Tartelet を使って macOS の GitHub Actions self-hosted runner を動かす
GitHub Actions では、自前の環境でジョブを実行できる self-hosted runner 機能が提供されています。
また、iOS アプリのビルドなど一部のジョブは macOS でしか実行できないものがありますが、この self-hosted runner を macOS で動かして運用する際は Linux と比べて色々と面倒なところがあります。その辺を Tartelet という OSS がいい感じにしてくれるということで調査&検証してみたのでその結果をまとめます。
self-hosted runner とは
GitHub Actions のジョブを自前で用意した環境上で実行するための仕組みです。github.com 版では GitHub-hosted のランナーが利用可能なため、多くの場合自前の環境は不要です。ただし、以下のようなケースでは self-hosted runner の使用が必要となります。

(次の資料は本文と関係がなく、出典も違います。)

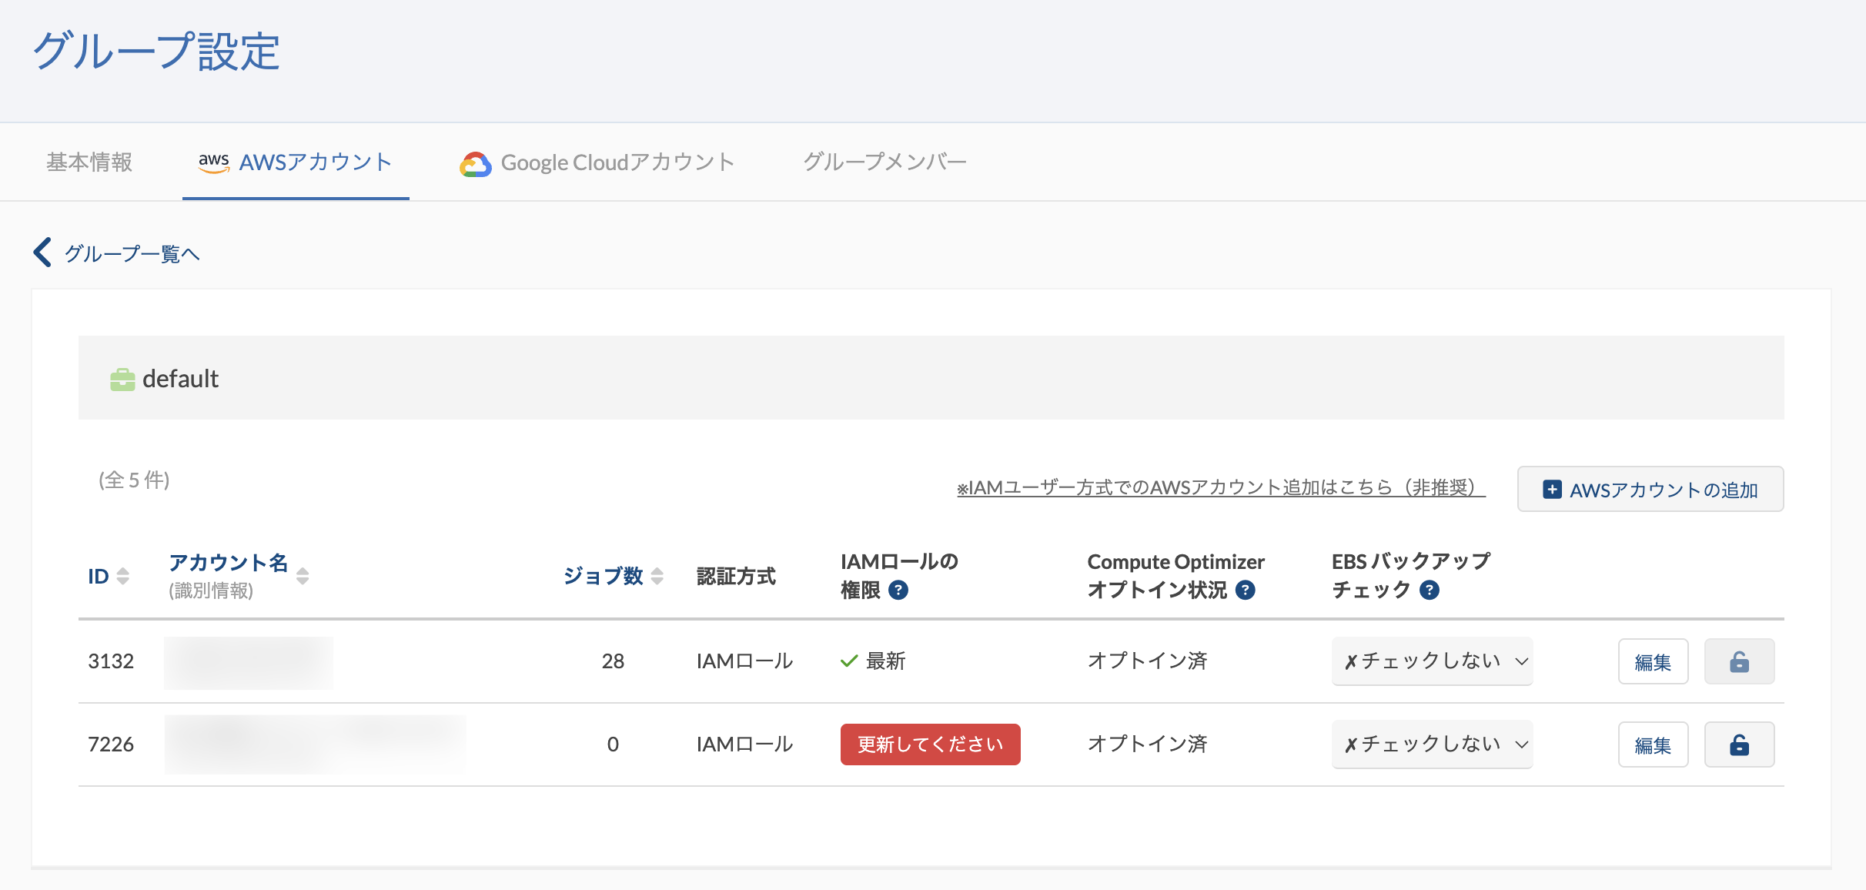Click the back chevron to グループ一覧へ
Screen dimensions: 1866x890
42,253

- 独自でジョブで必要なツールをプリインストールしたい場合
- セキュリティ上の理由で自前の環境でジョブを実行したい場合
- GitHub Enterprise Server を使用している場合(GitHub-hosted runner は github.com でのみ利用可能)
macOS で self-hosted runner を立てる際のポイント
macOS 環境での self-hosted runner の運用 (macOS に限らないものもありますが) には、以下のような考慮点があります。
仮想化について
ホストマシン上で直接ランナーのプロセスを動かすと、ジョブ間で相互に影響を与えたり、データが共有されてしまう問題が発生します。この問題を防ぐため、Linux 環境ではコンテナや Amazon EC2 などの仮想マシン(以下、VM)上でジョブを実行することが組織レベルの運用では一般的です。

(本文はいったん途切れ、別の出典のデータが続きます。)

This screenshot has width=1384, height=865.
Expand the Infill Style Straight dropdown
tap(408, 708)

macOS の場合、仮想化には VM の利用が必要ですが、クラウドサービスで手軽に利用できる環境は限られています。そのため、物理マシンを自前で管理し、その上に VM を構築する必要が出てきます。Apple 公式の Virtualization Framework を使用して macOS VM を構築できますが、設定は複雑で、Swift/Objective-C での実装が必要となります。
UTM などのツールを使用すると、VM をより簡単に扱えますが(UTM は内部で Virtualization Framework を使用)、それでもランナーが稼働する VM の作成や起動・停止は手動管理が必要になります。
self-hosted runner のセットアップについて
macOS に限らず、self-hosted runner のセットアップには以下の手順が必要です。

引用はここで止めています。